Ever noticed that the amount of time and money that is spent on a child’s 18th birthday party is starting to look like the amount parents might have spent on their children’s wedding in the not too distant past?
Ever noticed that school graduations are going the same way? Worse, elementary school graduation ceremonies have turned from a simple right-of-passage to a pre-adolescent fanfare that is starting to mimic the end of high school graduation parties.
And it gets even more serious. For some time, parties for pre-schoolers have turned into social events of the year and parents are spending increasing amounts of time and money on a party for a three year old which the latter will never remember. This seems to me to defeat the purpose of a party.

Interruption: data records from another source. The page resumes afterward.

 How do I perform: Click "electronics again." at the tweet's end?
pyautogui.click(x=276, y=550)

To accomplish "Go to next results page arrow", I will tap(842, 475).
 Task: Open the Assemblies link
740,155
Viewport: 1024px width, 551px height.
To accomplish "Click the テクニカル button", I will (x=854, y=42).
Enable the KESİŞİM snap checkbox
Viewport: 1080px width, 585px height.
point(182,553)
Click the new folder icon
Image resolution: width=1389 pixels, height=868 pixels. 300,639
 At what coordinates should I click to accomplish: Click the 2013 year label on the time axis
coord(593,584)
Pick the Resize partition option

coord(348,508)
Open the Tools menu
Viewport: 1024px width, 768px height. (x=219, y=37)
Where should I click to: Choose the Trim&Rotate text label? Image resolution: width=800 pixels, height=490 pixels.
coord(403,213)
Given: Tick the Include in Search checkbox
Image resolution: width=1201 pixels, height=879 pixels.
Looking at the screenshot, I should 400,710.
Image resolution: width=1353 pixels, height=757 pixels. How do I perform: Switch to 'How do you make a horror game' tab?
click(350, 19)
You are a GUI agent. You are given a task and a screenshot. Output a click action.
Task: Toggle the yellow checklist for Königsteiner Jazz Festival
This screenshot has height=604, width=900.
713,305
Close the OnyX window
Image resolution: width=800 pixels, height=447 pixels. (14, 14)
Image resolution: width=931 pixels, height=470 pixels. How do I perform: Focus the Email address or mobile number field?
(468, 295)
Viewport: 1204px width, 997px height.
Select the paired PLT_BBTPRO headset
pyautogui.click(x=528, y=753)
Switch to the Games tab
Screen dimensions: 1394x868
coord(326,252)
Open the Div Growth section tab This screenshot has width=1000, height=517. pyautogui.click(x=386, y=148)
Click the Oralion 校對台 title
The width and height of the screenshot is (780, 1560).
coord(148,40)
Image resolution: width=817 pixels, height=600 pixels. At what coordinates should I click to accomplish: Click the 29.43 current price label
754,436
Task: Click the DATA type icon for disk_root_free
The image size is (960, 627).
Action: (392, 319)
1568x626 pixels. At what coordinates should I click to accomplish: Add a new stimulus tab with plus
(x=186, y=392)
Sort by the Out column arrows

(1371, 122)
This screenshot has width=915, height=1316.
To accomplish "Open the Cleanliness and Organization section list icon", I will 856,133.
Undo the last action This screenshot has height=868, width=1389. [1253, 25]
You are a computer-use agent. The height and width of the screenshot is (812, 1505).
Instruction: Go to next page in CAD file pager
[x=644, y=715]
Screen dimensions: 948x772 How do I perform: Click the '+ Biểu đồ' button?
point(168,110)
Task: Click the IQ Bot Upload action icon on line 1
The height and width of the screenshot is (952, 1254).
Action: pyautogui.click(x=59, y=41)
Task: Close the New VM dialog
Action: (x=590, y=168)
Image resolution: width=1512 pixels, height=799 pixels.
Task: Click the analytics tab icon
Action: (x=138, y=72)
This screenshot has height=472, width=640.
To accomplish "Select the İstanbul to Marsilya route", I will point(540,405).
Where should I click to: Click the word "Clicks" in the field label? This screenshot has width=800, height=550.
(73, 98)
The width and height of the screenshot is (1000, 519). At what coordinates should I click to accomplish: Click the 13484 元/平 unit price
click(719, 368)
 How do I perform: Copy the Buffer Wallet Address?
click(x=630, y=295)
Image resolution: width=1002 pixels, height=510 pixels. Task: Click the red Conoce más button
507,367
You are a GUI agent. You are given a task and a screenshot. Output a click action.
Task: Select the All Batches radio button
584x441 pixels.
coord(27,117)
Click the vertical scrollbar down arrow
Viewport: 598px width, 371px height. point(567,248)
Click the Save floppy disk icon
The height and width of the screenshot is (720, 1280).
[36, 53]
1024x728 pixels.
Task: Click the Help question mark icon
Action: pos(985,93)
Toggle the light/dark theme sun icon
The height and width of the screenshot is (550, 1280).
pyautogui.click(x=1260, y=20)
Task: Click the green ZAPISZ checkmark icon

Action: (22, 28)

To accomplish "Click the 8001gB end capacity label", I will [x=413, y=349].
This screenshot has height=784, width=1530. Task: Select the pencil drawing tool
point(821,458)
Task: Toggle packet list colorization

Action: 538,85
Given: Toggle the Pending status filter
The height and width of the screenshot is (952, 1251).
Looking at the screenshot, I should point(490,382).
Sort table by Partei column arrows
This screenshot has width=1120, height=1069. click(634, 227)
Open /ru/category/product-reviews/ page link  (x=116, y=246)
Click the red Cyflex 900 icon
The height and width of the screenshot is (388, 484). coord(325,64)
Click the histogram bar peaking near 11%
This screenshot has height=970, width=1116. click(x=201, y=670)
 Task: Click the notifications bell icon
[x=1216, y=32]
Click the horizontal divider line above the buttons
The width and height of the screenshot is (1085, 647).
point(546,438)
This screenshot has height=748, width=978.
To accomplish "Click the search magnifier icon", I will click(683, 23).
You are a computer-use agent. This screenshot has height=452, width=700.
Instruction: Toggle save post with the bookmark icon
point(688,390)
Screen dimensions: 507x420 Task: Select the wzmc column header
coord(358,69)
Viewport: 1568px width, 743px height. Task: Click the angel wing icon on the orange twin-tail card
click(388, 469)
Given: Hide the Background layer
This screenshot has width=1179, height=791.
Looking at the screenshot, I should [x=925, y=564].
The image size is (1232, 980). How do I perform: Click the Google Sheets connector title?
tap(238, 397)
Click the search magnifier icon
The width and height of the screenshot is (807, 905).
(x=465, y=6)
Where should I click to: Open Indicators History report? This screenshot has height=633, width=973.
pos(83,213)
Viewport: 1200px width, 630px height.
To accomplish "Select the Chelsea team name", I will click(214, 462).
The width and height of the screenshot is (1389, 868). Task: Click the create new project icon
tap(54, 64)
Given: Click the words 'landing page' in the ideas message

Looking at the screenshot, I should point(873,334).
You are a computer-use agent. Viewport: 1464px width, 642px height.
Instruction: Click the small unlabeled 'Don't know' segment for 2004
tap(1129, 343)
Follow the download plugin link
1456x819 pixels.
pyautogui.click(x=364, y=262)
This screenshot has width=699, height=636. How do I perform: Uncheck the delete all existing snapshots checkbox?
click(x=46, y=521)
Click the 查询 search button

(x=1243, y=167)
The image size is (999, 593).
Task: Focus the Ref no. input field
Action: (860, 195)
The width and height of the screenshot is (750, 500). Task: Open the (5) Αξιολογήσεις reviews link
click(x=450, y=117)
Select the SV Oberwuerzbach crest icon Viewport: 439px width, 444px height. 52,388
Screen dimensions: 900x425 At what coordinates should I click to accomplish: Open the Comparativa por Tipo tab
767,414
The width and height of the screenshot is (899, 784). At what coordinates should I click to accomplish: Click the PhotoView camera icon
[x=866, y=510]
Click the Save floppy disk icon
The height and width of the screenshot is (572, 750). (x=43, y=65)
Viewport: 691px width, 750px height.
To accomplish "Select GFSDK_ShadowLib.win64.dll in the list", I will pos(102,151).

And yet this trend is continuing in first world counties and has reached epidemic proportions, with each family trying (and having to) outdo the party that was held in the previous month.
Gone are the days of having a 3 year old’s party complete with a few cupcakes, a birthday cake, going to the local park, swimming in the pool or having a humble sausage sizzle on the family bbq. To do this in some neighborhoods would be social death. Death for both the child and the parents, and the latter are carefully watched and assessed by the parents of other children at your party.
What does this all mean for the growing child? More presents than they would usually get if the party was restricted to the extended family. More money being spent on them at younger and younger ages. An increasing sense of entitlement about gifts and parties so that a party of increasingly gigantic proportions is expected each year.
How does this affect a child’s emotional development? It robs the child of using their imagination to play at the local park, the beach, the pool, the river. It robs them of learning to interact with children their own age because even at the ripe age of three, they are going to be “entertained” by a hired magician or other entertainer. While this is fun, young children can have enormous fun making a fort, a castle or just hosing each other down in the sun.
They don’t need fancy parties, fancy food, adults judging both them and their parents. They just need to left as children and to live in their wonderful fanciful minds before the realities of the world take it away from them all too soon.
Best to keep that at bay as long as possible. Childhood is so short.